The Augustinian tradition is of course even more inimical to the dignity of man, but at least it acknowledges a distinction between regenerate and unregenerate human nature. However, since present day Augustinian thinkers, like the Pelagians, have largely abandoned the traditional idea of grace, the categories 'regenerate' and 'unregenerate' have meaning only with reference to social stability. One must subordinate one's self to the social machinery, become functionally or economically significant as a part of it, in order to be of the Elect. The individual 'self', asserting its existence by purely self-determined actions is sand in the machinery of Augustinian society. In the Augustinian view, moral evil and self-assertion are so inextricably bound up with each other that they tend to be identified. (pp. 54-5)
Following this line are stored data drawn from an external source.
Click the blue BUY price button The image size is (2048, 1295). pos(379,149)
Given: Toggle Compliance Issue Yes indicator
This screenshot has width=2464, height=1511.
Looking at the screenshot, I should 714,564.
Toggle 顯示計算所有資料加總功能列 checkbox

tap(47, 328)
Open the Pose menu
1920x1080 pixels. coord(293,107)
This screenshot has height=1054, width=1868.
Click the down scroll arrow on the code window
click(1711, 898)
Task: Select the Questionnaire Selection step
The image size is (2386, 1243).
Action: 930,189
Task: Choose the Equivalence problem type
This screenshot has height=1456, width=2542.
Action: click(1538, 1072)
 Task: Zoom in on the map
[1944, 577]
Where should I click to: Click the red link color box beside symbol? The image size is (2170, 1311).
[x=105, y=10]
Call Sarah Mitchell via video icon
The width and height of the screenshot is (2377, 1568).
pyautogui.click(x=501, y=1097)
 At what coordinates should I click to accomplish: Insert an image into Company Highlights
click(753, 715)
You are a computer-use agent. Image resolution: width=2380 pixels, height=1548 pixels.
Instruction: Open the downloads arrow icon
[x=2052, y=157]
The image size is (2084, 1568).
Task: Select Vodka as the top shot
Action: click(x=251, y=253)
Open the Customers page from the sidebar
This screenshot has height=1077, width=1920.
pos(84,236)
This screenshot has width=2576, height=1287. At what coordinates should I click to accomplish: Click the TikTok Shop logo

In Burgess's view, then, the Pelagian-Augustinian debate, which manifests itself historically as a 'waltz', is symptomatic of western man's acceptance of a faulty dilemma. Presumably, sanity and vision could lead men to a rejection of both 'Pelagianism' and 'Augustinianism' and a creation of society based upon a realistic assessment of individual human potentiality. But since sanity and vision are lacking, and since the individual 'self' is viewed as a threat to social stability by both Pelagians and Augustinians, then man is left with the two bleak alternatives presented in The Wanting Seed. If he isn't, in one sense or another, 'eaten' by a military-industrial complex, he will be persuaded to castrate himself, in one way or another, for the sake of social stability. (p. 55)
Geoffrey Aggeler, "Pelagius and Augustine in the Novels of Anthony Burgess," in English Studies (© 1974 by Swets & Zeitlinger B.V.), Vol. 55, No. 1, February, 1974, pp. 43-56.